Flags: needinfo?(michal.novotny) → needinfo?(nihsanullah)

Jason Duell

Comment 71

•

8 years ago

2.2% is probably too big. And from the looks of it, some other patches that landed in the day or so before we enabled RCWN caused some Speedometer regressions, so it's all a bit murky right now. We should probably back out, wait to see if there are other patches that need backing out, and when the Speedometer numbers have settled down we can try again.

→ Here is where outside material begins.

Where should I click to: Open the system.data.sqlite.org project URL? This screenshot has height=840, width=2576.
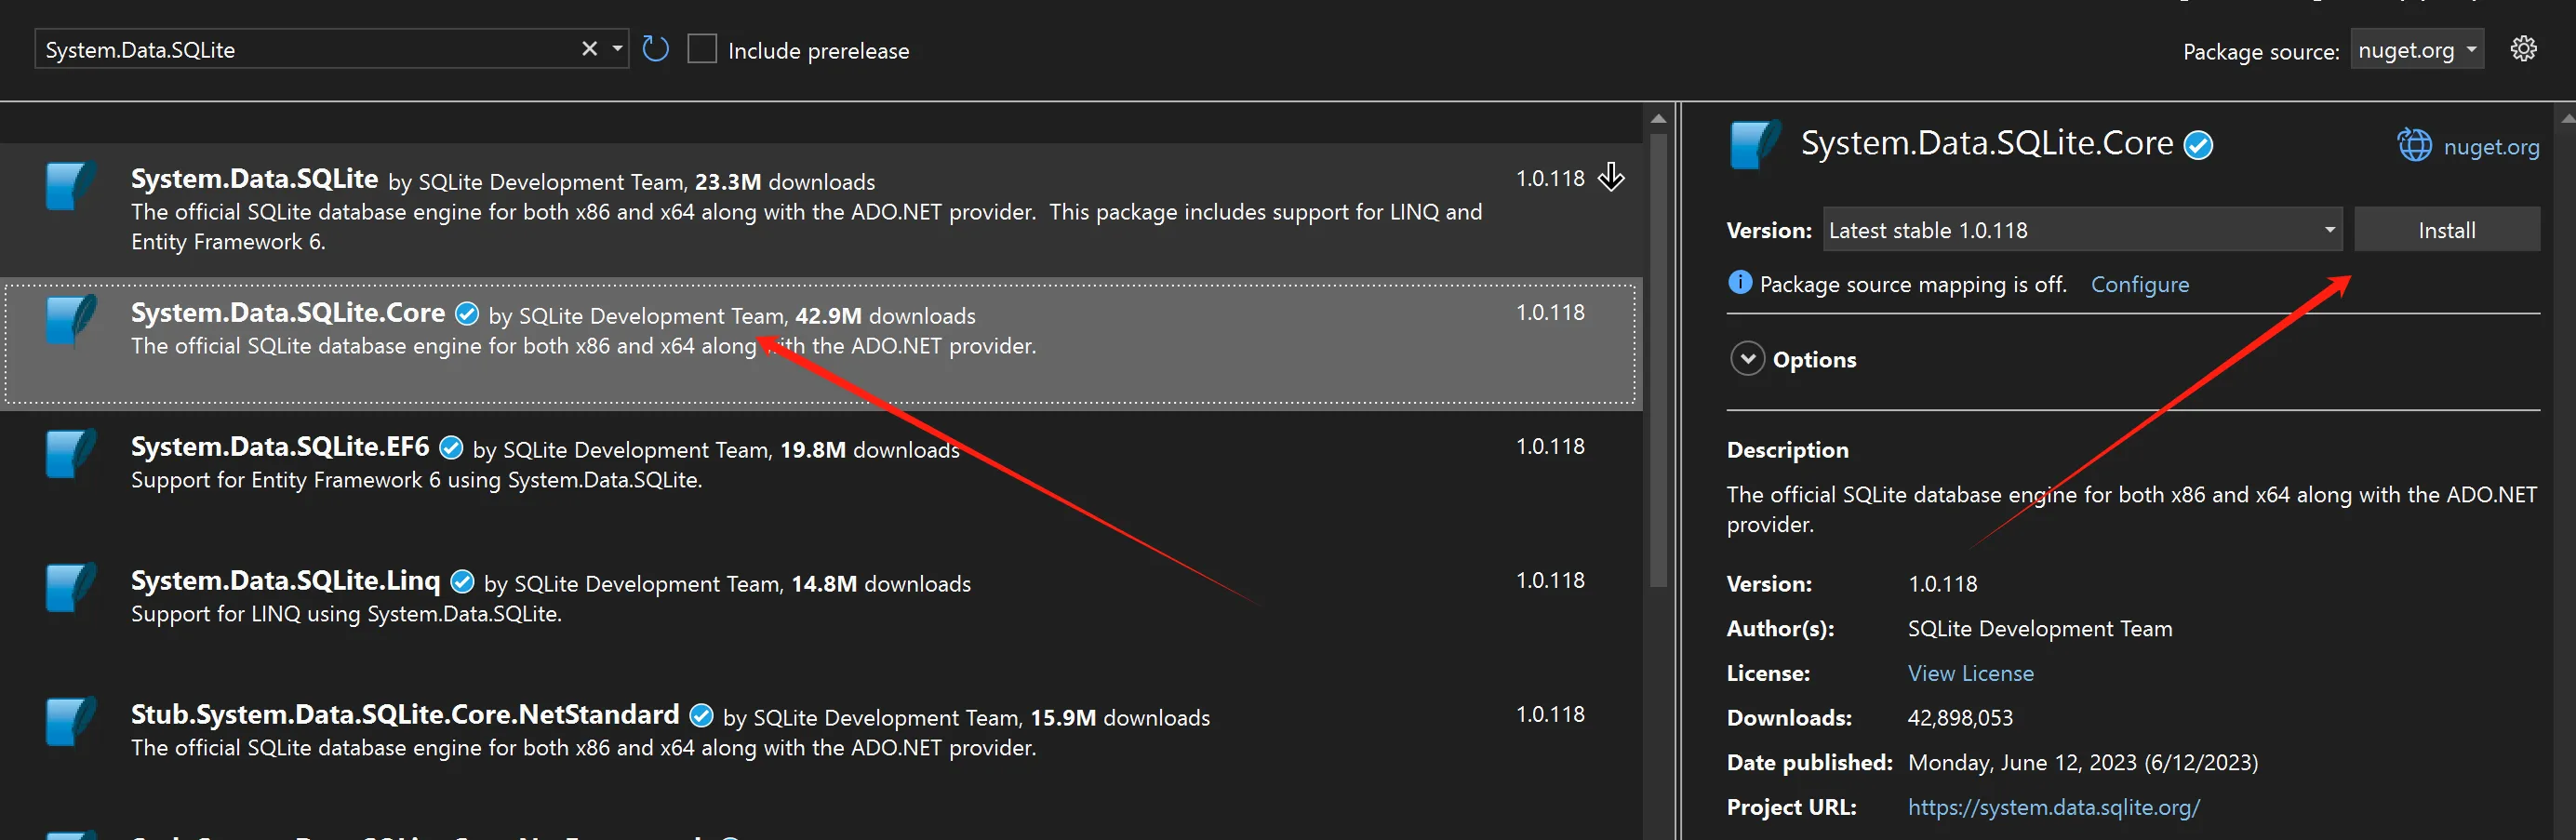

Ben Kelly [:bkelly, not reviewing]

Comment 72

•

8 years ago

Could someone explain a bit how the RCWN code works? AFAIK speedometer tries not to measure load times. So it seems perhaps some extra CPU is being used outside of normal network load operations. All it takes is a few extra runnables on the main thread at the wrong time to regress the benchmark. Does this make any sense with how RCWN is supposed to work? Also, is it possible the RCWN algorithm does some unnecessary work when network and disk speeds are nearly identical? Does it do more racing because it can't make up its mind which is faster?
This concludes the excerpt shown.